I've got a comment! And it's not abusive! Whoo hoo! Thank you.
My God, what a time!
The job interview went badly after I told them I couldn't get out of bed for less that £15,500. Before that they were very enthusiastic even after I showed up a half hour late.
I got the 510 not the 501 and ended up near Perton not Tettenhall Wood, and on my way there I must have asked the only Glaswegian in a twenty mile radius if she knew where the place was, and, and, and......
I've got another job interview for a bunch in Birmingham on January 9th. That would be my first ever office job if I got that. Ooooh the excitement.
I've also received a letter from AXA. A couple of years ago, I got suckered into a Save from Pay scheme for £50 a month. The payments have been deducted even from my December pay.
I received a letter today stating that they have received nothing since August. I owe them £200 and please fill in the Direct Debit form to ensure I don't miss any more payments. I'm going to have to talk to the Finance Section about that one. And AXA about not paying any more.
Christmas was abysmal.
I went down to London to find strange brown creatures running around in the carpets upstairs. These must be the "maggots" that the home help told Dad about one day.
Stinky Old Bat is stinkier, older and battier that ever. Dad is worse than ever and still trying to get a loft conversion done. He's staggering around even when he's sober.
The residual sight in his blinded eye is interfering with the already poor sight in his "good" eye. So he got an eyepatch from one of his drinking cronies and wears that when he's out and about. The sight of him tripping over his own feet as he makes his way down the pavement is just pitiful. He doesn't look after himself at all and looks like he's one step away from a park bench.
He arranged with the drinking buddy of an old dead drinking buddy to meet in The Kerryman pub in Digbeth on Wednesday when we travelled up. So instead of getting to Wolverhampton we got off at Birmingham. And then waited over an hour for the mate of a dead mate to show up.
He'd mistaken Dad for someone else and didn't make an effort to come over from Bordesley Green thinking that he knew and didn't like the guy he was going to meet. He went home after ripping his trousers, changed and headed our way after I left messages for him.
He is a retired 73 year old. He has a house that's paid for, a respectable public service pension and spends much of his time battling gout, diabetes and hangovers. Soon after he arrived they switched from pints of bitter to double measures of spirits (Jameson's for him and the wife, dark rum and black for Dad).
6 pints, 3 double rum and blacks and 2 single measures later, Dad couldn't walk at all. The girl behind the bar used a two way radio to call a taxi and we ended up at New Street Station.
At the beginning of the evening, the plan was get to New Street, get a train and get a taxi from Wolverhampton station - one bright idea was to get me to go ahead with the cases and Dad would follow me home later!

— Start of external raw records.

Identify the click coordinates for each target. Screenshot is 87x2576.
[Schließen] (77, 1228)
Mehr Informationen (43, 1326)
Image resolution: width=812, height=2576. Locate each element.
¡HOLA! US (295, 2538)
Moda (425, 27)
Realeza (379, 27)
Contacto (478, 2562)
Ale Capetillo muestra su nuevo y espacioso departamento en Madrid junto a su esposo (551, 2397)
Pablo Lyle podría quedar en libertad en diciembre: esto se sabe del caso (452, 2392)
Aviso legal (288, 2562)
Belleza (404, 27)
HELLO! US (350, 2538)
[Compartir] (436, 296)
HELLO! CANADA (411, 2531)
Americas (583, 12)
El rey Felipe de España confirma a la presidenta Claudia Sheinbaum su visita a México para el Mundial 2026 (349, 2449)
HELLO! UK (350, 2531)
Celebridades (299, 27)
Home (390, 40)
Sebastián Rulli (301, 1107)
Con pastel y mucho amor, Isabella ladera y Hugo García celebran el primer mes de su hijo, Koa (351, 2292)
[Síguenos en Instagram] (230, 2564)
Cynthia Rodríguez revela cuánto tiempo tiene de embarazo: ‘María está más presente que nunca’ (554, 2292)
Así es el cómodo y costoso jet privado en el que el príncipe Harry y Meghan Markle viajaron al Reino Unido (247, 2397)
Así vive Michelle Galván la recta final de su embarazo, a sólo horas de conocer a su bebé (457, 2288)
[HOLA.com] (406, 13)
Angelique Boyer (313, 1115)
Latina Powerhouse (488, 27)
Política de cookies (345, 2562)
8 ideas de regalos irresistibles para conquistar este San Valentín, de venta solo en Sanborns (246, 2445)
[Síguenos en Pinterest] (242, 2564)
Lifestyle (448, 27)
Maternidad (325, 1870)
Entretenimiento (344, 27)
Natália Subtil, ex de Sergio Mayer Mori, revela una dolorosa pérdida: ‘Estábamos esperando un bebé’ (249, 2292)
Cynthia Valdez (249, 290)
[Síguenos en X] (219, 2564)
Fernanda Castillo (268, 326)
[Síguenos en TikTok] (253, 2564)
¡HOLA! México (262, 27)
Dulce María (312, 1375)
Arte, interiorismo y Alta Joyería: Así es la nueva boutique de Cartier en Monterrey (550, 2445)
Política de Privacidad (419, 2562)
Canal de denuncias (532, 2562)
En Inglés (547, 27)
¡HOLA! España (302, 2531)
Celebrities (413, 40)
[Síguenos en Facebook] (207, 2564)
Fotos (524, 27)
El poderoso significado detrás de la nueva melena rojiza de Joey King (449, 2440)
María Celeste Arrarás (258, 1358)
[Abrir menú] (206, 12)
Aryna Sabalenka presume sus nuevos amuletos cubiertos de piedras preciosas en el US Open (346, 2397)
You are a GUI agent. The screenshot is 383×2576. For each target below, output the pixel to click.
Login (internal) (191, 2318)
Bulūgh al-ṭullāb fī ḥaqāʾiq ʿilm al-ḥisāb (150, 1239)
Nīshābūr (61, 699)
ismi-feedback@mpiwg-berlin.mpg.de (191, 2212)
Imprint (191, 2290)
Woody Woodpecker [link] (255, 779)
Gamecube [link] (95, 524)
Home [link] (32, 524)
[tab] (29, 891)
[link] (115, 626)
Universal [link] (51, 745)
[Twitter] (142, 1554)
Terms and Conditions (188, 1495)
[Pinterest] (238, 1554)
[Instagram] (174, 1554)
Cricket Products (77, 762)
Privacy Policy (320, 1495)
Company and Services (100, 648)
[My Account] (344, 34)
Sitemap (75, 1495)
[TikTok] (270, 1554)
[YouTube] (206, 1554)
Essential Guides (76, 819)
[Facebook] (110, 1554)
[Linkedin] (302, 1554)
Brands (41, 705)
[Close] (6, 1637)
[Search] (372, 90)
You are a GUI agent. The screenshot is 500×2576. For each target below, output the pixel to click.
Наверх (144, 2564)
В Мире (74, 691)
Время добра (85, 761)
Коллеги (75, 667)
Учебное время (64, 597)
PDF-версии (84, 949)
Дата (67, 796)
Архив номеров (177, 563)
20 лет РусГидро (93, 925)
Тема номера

Dad couldn't walk and had to be led out of the taxi by his new best friend. He and his wife stayed in the taxi and went home to Bordesley Green.
I was stuck at a station about 20 miles from where I wanted to be with two heavy cases (Dad brought his tools) and a falling down drunk who refused to accept that he was drunk and blamed his legs and his balance for the fact that he was hanging on to a vending machine to stay upright. Brilliant.
One call to Yellow Pages and a taxi firm later, we were getting into a people carrier. Dad (who by now stopped making sense) insisted that the southbound M5 was the way to get to Wolverhampton (which is north of Birmingham) and accused the driver (the fuckin' Italian) of cheating us. The guy was Asian right down to his little Afghani style pie crust hat.
When we got to the front door Dad was still arguing with the driver and refusing to pay the £30 I'd agreed with the cab receptionist when I 'phoned.
It's been awful since. We've spent a day putting up two and a half sheets of plasterboard on the middle bedroom ceiling. We're going to spend the rest of today doing the rest of it. Then he's going to go home
tomorrow and kid himself that he's done a good job and start on the loft conversion again after he's gone
shopping on Tuesday.
I keep telling him to go see a doctor and to get his eyes checked out again but it's like talking to a bloody wall.
Merry Christmas and a Happy New Year! Bah! Humbug!